De toda a extensa agenda de mudanças prometida por Donald Trump durante campanha presidencial dos Estados Unidos, a reforma administrativa do governo americano sempre foi considerada a mais ambiciosa e difícil de ser implementada.
Ciente do tamanho do desafio, Trump escalou o bilionário Elon Musk para liderar Departamento de Eficiência Governamental, conhecido pela sigla DOGE em inglês, um órgão consultivo criado após a posse, com a missão de passar a tesoura de gastos nos 18 órgãos federais e, em tese, introduzir a eficiência da iniciativa privada no governo americano.
Passados dois meses desde a posse, a ambiciosa reforma administrativa de Trump se transformou numa sucessão de disputas judiciais e pouquíssimos resultados, deixando clara a forma apressada e desorganizada com que foi deflagrada.
O que seria um exemplo de reforma administrativa a ser copiada mundo afora tem, até agora, se mostrado ineficiente e com objetivos políticos, incluindo a demissão de cientistas e servidores altamente qualificados.
A única certeza é que a meta de cortar entre US$ 1 trilhão e US$ 2 trilhões até julho de 2026 dos US$ 6,75 trilhões de gastos anuais do Poder Executivo, além de reduzir em 25% o quadro de servidores públicos federais ocupando cargos civis, dificilmente vai ser atingida.
Em recente discurso no Congresso americano, Trump anunciou que o DOGE encontrou "centenas de bilhões de dólares em fraude” em vários órgãos federais. Musk também chegou a alardear ter economizado US$ 105 bilhões por meio de reduções de força de trabalho e cancelamentos de contratos.
Os números checados por várias organizações independentes e pela imprensa, porém, trazem resultados diferentes. De acordo com Ryan Bourne, do Cato Institute – um think-tank conservador de política pública -, o impacto real do DOGE até agora é inferior a US$ 10 bilhões, menos de 0,2% do déficit fiscal dos EUA.
Outro cálculo, de Jessica Riedl, do Manhattan Institute, coloca a economia real com a reforma administrativa “mais perto de US$ 2 bilhões”, ou 0,03% do Orçamento federal.
Resistência
O fato é que a Casa Branca encontrou mais resistência do que imaginava ao anunciar o programa. Das 575 mil demissões de funcionários federais previstas, cerca de 100 mil foram feitas – a maior parte para os que atenderam o programa de demissão voluntária, cuja validade ainda está sendo julgada pela Justiça.
Desse total, cerca de 24 mil funcionários federais em estágio probatório (período de avaliação de um novo servidor público) foram demitidos no mês passado. O DOGE mirou nessa categoria espalhada pelos 18 órgãos federais porque funcionários em estágio probatório são tipicamente mais fáceis de demitir, pois não têm algumas proteções do serviço civil.

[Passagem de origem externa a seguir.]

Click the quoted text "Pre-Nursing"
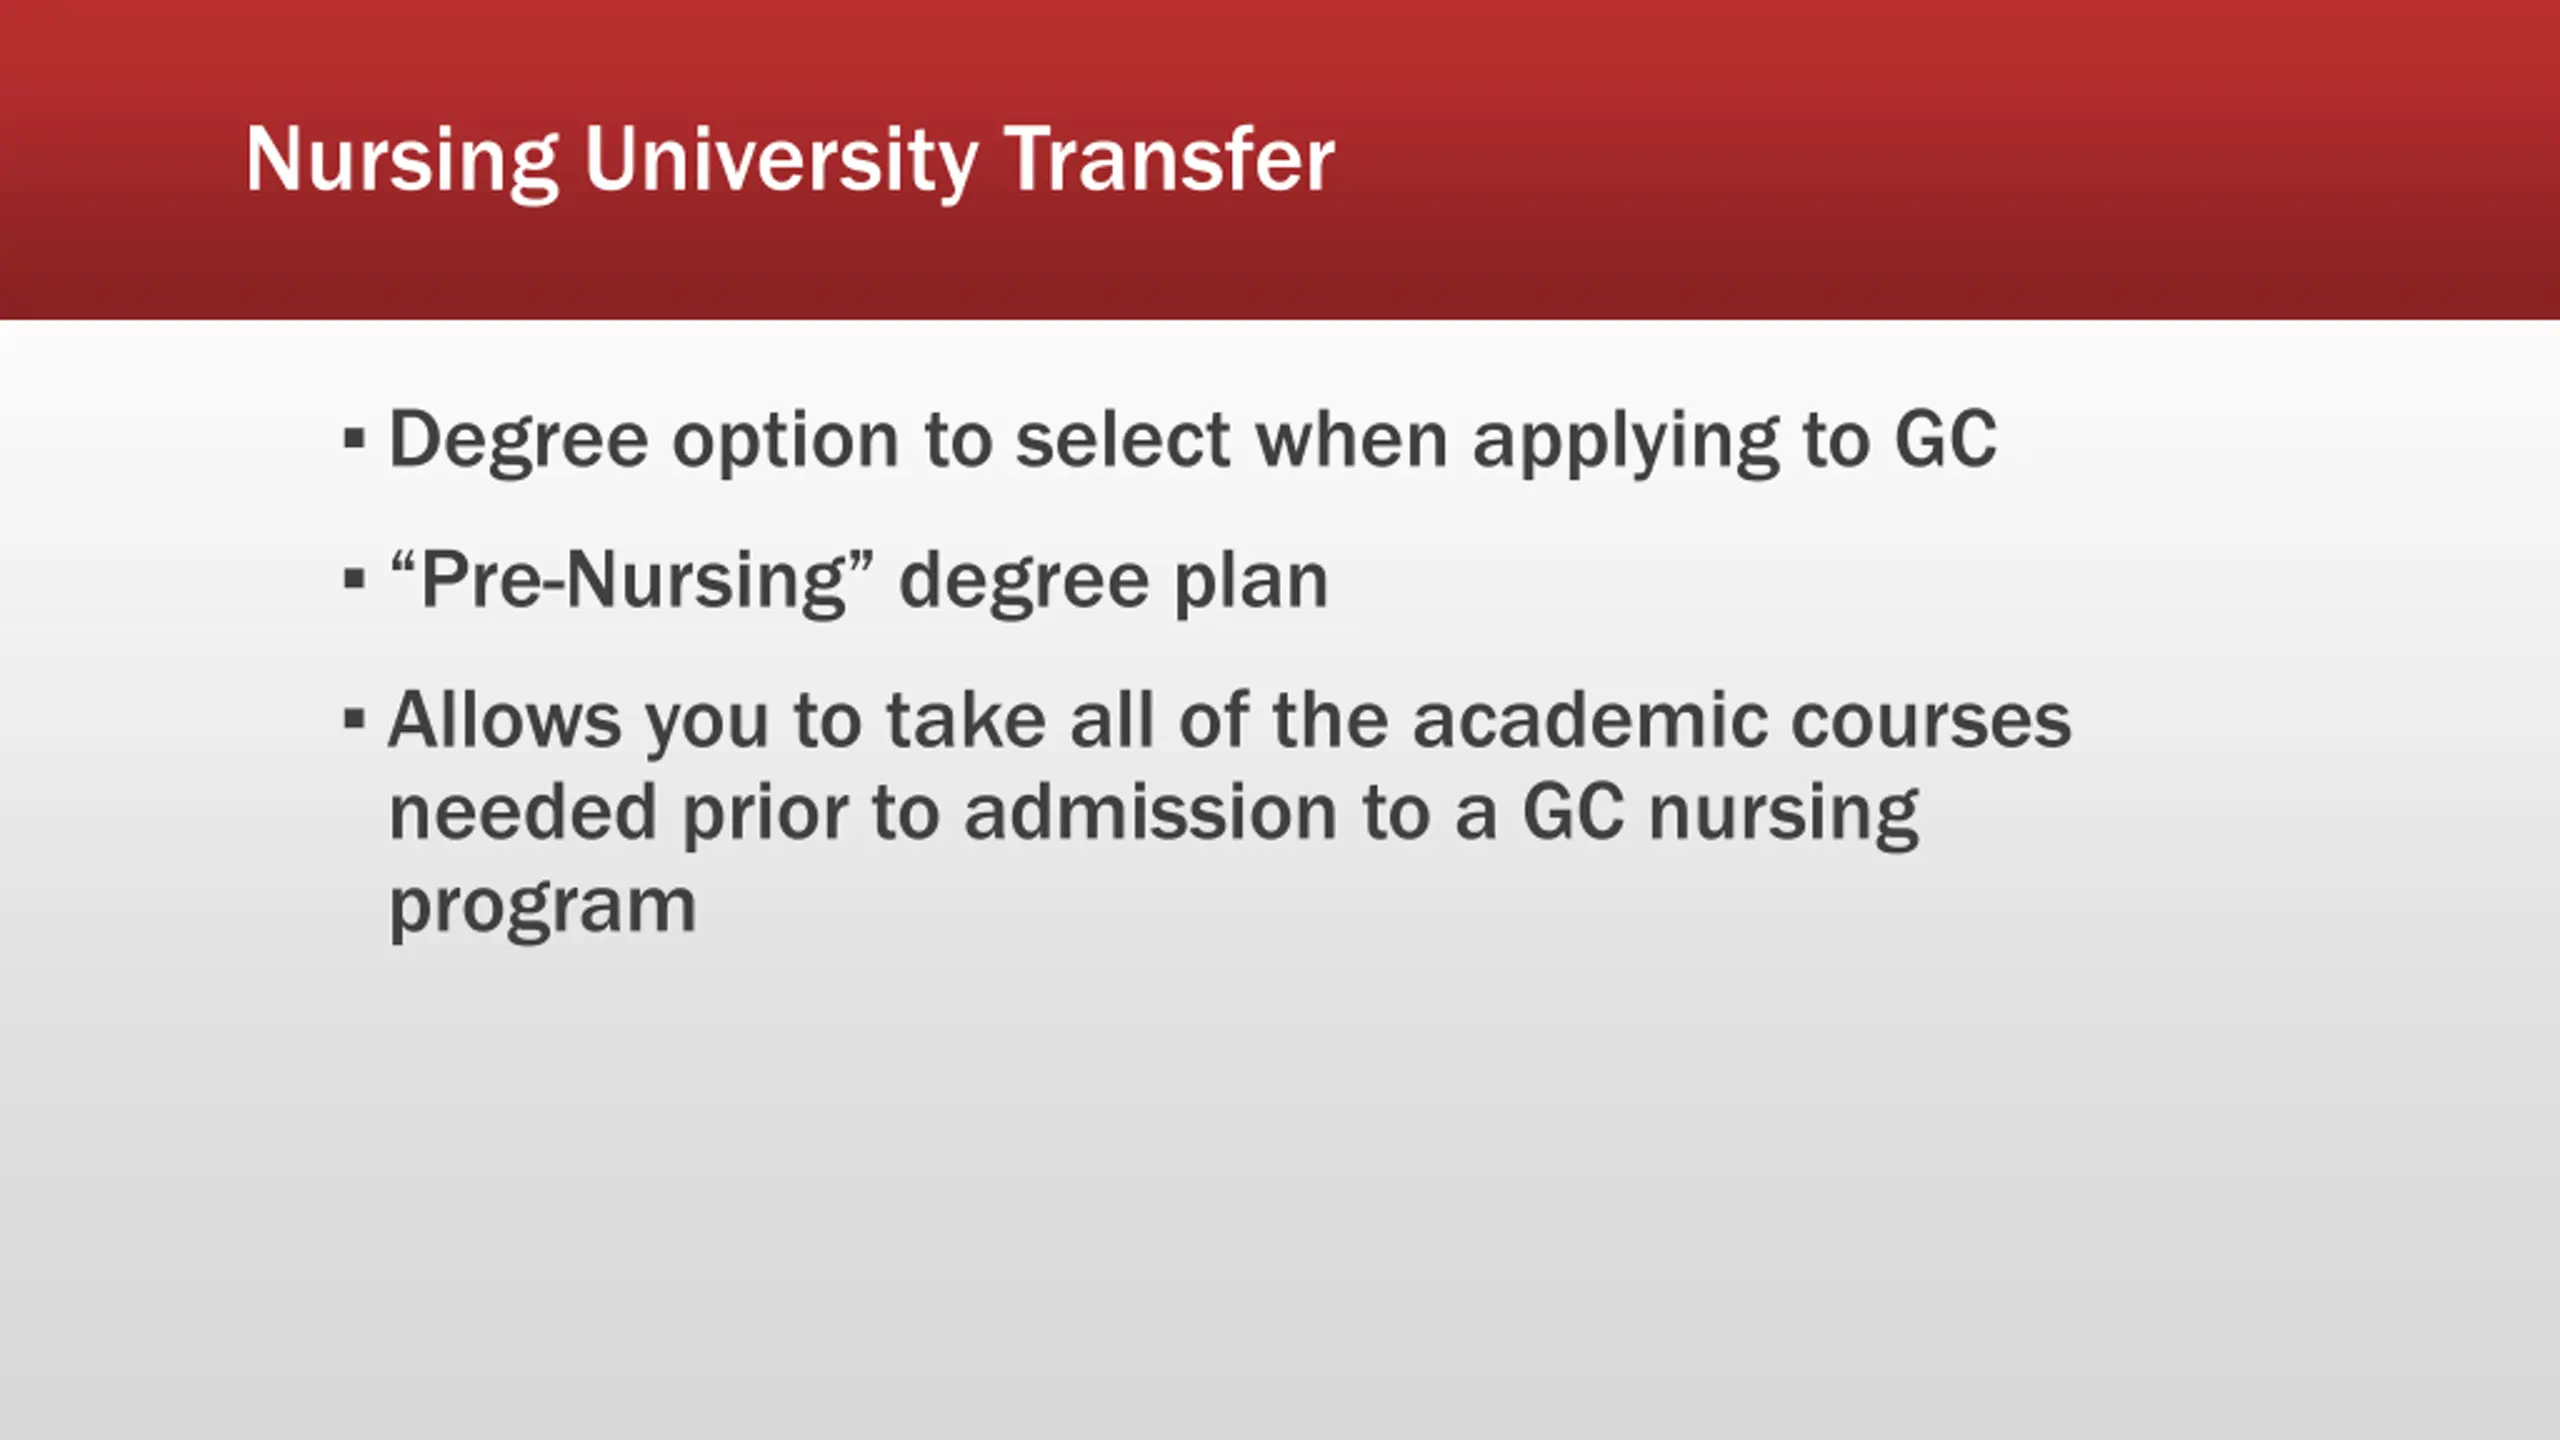Screen dimensions: 2560x1440 coord(632,580)
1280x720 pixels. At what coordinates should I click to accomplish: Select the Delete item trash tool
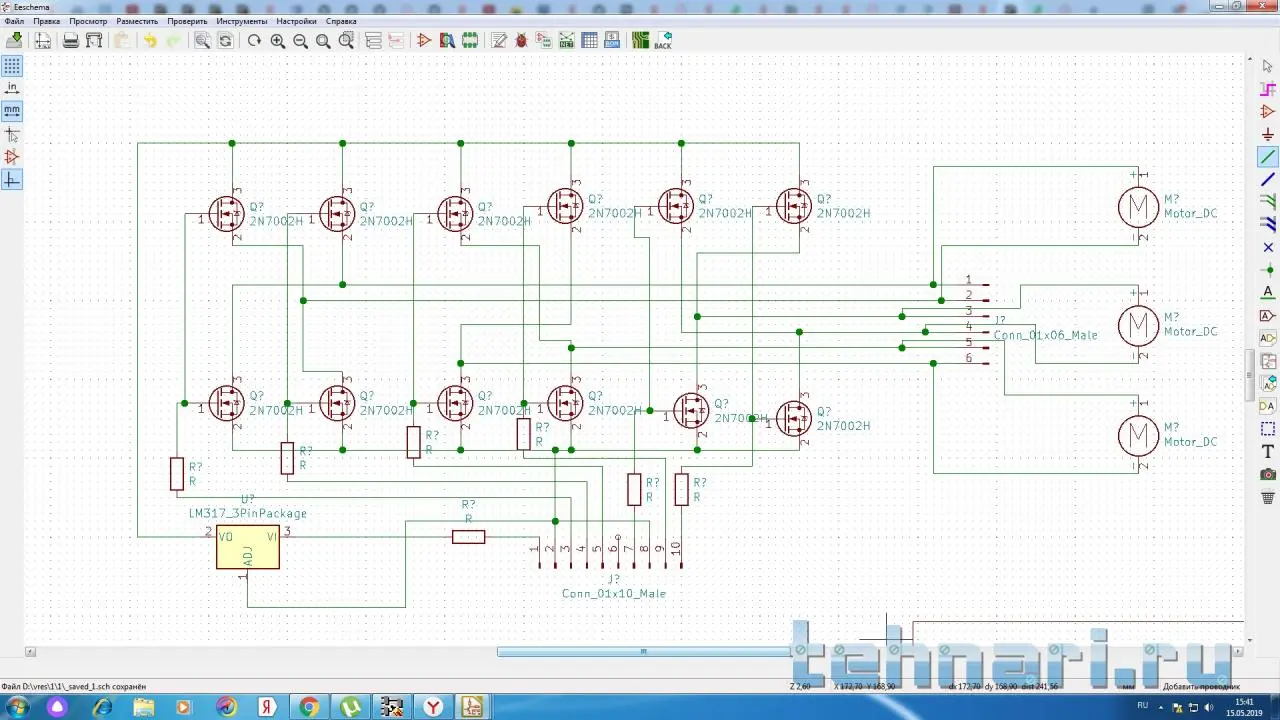coord(1268,497)
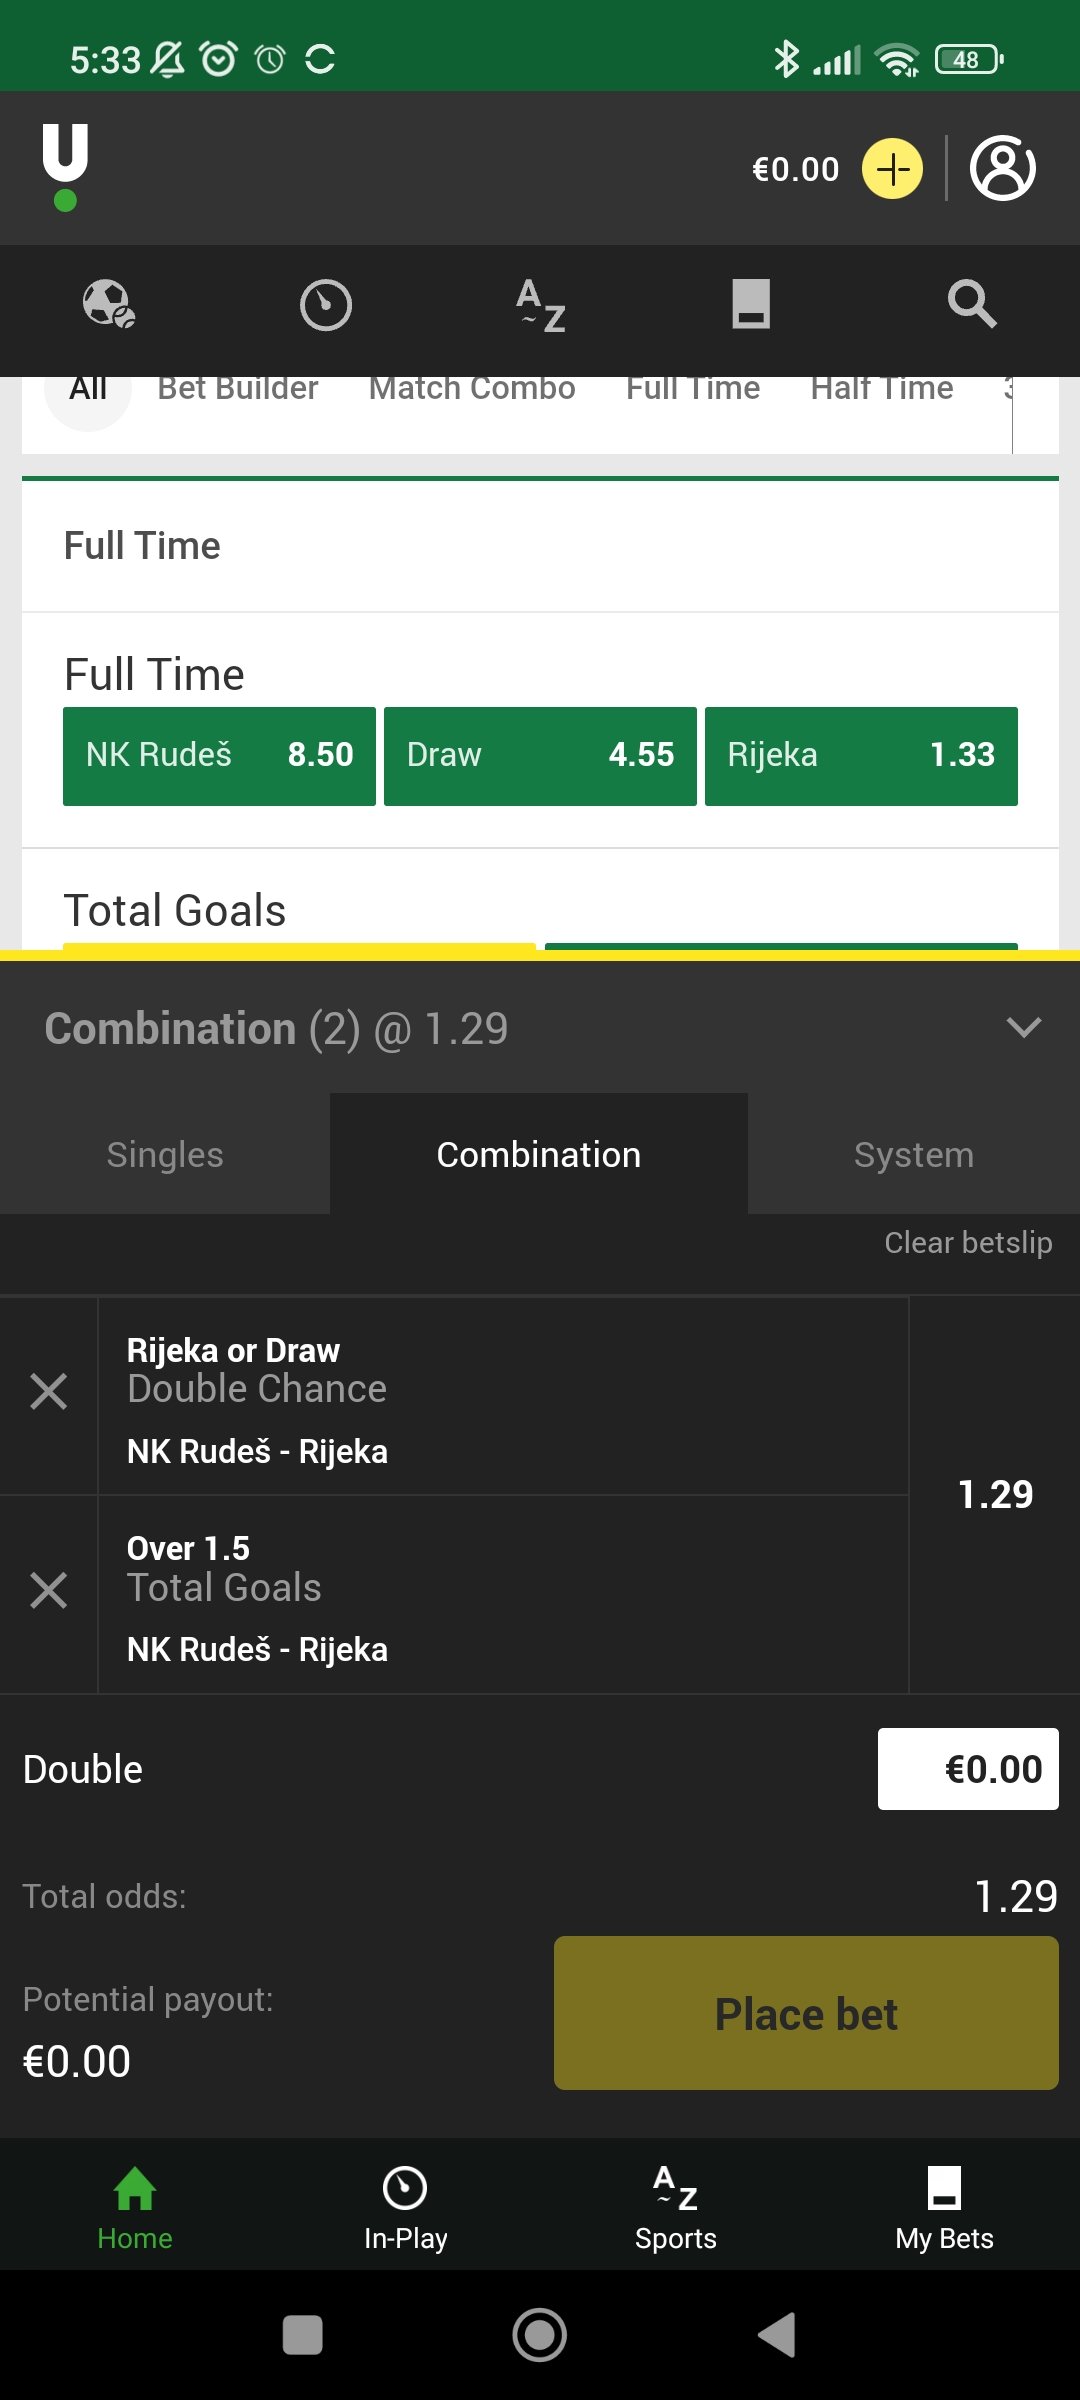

Do total, a maioria está concentrada em quatro Departamentos (equivalentes a Ministérios): Tesouro, Agricultura, Saúde e Assuntos de Veteranos. Só na Receita Federal, que faz parte do Tesouro, foram demitidos mais de 7 mil funcionários.
O tiro, porém, saiu pela culatra. Há poucos dias, todos os funcionários em estágio probatório foram recontratados por decisões recentes de dois juízes federais.
Para complicar, a volta ao trabalho desses servidores terá custos ao governo a partir de US$ 120 milhões — em parte devido ao gasto com autorizações de segurança e processo de aquisição de equipamentos -, segundo estimativa conservadora de ex-funcionários do Serviço Digital dos EUA, familiarizados com o funcionamento interno da burocracia federal.
Os resultados ruins obtidos até agora pela reforma administrativa de Trump estão ampliando o debate sobre o foco e os objetivos reais do programa. Em nota aos clientes, a casa de análises Jefferies indicou que cortar 25% dos funcionários federais economizaria apenas 1% do Orçamento dos EUA.
O argumento faz sentido – 75% dos gastos federais vão para apenas 6 rubricas: Previdência Social (23%), gastos com Saúde (Medicaid e Medicare, com 22%), Defesa (12%) e Veteranos (4%), além de despesas com juros (14%).
O Cato Institute descreve possíveis maneiras de reduzir os gastos fiscais em até US$ 2,4 trilhões, incluindo a reforma de direitos (Segurança Social e Medicare), eliminando subsídios corporativos, encerrando a ajuda federal aos estados, vendendo ativos federais, simplificando o código tributário para promover a eficiência e a reforma regulatória para estimular o crescimento.